Detailed data on the user signals - but someone has a lot of mobile traffic

With a pure keyword analysis, we did not include direct traffic. And that makes up around 40% here.

Advantages:

  • Relatively accurate traffic figures from different channels
  • Traffic over time
  • Splitting up according to end devices is possible
  • The Destination Web Sites report even shows the estimated traffic from links originating from the source - which is exactly what we want to know

Disadvantage:

  • Paid account required
  • Currently only analysis on domain level, no subpages

Similarweb

A good free alternative to SEMrush is Similarweb. The tool can be used in the free version as well as paid for - then with more features.

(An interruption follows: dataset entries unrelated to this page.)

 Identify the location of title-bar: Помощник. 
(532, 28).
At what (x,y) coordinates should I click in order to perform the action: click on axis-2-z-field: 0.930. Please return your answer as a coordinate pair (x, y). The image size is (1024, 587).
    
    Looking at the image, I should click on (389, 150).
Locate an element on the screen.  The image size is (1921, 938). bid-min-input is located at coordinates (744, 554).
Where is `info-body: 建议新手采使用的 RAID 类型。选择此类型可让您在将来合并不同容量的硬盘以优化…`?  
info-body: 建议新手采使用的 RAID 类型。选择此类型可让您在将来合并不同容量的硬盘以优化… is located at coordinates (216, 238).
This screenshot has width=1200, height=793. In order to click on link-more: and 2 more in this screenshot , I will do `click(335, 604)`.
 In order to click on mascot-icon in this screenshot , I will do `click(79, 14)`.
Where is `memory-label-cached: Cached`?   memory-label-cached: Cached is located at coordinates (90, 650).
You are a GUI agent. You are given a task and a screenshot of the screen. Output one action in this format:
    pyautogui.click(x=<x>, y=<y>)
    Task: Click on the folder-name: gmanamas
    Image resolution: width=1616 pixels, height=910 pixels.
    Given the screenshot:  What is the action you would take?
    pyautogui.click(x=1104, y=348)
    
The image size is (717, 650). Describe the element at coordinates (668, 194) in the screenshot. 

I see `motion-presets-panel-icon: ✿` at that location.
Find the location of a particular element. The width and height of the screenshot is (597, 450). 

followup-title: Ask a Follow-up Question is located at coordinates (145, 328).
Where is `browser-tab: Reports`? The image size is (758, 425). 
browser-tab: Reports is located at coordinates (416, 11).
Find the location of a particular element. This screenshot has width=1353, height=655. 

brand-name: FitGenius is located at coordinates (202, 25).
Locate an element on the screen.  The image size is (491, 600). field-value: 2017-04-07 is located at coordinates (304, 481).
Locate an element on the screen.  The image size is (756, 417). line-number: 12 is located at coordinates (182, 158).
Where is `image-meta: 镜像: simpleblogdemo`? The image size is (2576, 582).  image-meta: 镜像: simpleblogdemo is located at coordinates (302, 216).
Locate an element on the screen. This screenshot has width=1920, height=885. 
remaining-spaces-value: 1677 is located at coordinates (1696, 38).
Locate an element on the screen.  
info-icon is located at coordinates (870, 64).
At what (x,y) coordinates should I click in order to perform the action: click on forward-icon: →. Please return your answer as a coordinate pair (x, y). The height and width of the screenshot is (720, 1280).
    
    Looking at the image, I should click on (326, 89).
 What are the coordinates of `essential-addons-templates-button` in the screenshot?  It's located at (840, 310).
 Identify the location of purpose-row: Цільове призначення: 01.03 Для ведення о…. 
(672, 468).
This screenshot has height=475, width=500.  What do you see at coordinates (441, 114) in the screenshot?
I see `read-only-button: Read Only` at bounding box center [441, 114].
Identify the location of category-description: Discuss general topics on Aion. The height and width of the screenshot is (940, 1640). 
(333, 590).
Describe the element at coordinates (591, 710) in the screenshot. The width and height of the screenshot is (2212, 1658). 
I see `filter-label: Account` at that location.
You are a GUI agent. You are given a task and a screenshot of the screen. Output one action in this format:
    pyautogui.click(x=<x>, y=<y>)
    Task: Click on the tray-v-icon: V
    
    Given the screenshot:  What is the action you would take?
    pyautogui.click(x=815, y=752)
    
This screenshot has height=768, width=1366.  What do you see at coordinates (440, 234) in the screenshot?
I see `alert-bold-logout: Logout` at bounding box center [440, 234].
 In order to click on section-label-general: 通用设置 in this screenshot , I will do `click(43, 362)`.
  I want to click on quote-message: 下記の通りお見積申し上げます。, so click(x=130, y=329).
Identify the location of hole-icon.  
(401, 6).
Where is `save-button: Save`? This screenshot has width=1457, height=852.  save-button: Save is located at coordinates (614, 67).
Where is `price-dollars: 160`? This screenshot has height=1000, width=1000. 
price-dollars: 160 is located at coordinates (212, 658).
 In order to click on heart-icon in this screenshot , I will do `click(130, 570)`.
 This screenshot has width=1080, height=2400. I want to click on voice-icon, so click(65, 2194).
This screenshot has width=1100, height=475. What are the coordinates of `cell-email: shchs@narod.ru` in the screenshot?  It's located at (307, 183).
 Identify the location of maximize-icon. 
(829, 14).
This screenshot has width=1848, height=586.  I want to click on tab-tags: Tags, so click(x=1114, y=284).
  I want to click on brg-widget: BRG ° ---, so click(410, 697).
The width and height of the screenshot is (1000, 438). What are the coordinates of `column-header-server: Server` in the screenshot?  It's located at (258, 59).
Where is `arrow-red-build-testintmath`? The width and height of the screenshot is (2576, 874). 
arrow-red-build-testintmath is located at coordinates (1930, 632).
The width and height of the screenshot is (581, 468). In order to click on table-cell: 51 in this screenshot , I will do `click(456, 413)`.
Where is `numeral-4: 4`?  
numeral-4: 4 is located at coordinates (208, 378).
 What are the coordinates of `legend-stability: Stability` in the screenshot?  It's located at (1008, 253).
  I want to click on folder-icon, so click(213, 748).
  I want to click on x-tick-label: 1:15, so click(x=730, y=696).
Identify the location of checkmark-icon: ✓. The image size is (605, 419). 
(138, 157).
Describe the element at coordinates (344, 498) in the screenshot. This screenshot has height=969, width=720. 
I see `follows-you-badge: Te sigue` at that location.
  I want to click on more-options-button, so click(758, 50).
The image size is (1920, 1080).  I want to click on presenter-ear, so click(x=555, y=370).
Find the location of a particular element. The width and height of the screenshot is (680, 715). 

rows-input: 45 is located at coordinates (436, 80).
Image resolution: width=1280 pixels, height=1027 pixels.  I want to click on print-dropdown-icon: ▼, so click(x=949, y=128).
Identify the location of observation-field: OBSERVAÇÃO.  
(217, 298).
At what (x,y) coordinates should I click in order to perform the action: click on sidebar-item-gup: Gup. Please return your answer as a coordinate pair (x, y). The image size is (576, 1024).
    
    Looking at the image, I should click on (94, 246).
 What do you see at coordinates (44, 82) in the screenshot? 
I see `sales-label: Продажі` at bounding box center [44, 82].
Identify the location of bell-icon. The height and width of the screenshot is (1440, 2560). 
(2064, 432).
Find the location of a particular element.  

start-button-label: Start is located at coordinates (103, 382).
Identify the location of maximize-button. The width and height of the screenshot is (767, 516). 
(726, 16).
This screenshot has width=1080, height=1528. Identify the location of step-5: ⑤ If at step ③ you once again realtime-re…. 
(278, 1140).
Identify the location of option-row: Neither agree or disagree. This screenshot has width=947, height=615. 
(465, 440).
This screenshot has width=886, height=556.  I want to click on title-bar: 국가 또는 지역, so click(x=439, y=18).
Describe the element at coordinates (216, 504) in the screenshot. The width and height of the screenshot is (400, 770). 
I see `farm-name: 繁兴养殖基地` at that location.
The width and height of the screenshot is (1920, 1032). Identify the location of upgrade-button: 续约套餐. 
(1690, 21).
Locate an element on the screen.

We get numbers similar to those in SEMrush. Unfortunately no separation according to end devices, but free of charge!

Advantages:

  • Also usable in the free version
  • Similar range of metrics as SEMrush
  • Analysis of mobile apps possible

Disadvantage:

  • Required for more data per account
  • No analysis of end devices or individual pages

The checklist of the most important metrics and factors for good backlinks

Now we have dealt extensively with the individual factors and their characteristics. But how exactly can you proceed if you want to check individual links to see whether they are potty or crooked? The following list should help you with this. It contains the most important factors and ranks them according to priority:

Be sure to checkimportant factorsnice to haverather marginal factors
The thematic and content relevance the backlink source is given and understandable for the userThe Anchor text is relevant in terms of content, but is not used repeatedly or spamThe linking domain has solid values for domain authority or power and above all trustLink Velocity - The referring domain is no left spin
The linking domain owns thematically relevant keyword rankingsThe link is on a Position of the pagewhere it is likely to be clickedThe link is FollowThe source has one solid but proportionate Number of referring domains, referring pages and backlinks
The backlink gives the impressionNaturally to have originatedThe referring domain has a low Spam score onThe link has actual traffic potential, probably beyond SEO tooThe number of outbound links the source is not exorbitantly high

Use this checklsite as a guide whenever you need to determine the value of a backlink. Try to assess the thematic relevance and the naturalness from the perspective of an independent user.

The end of the song?

What tools do you use to estimate the traffic of a domain or a backlink? And how do you finally decide whether a link is good or not?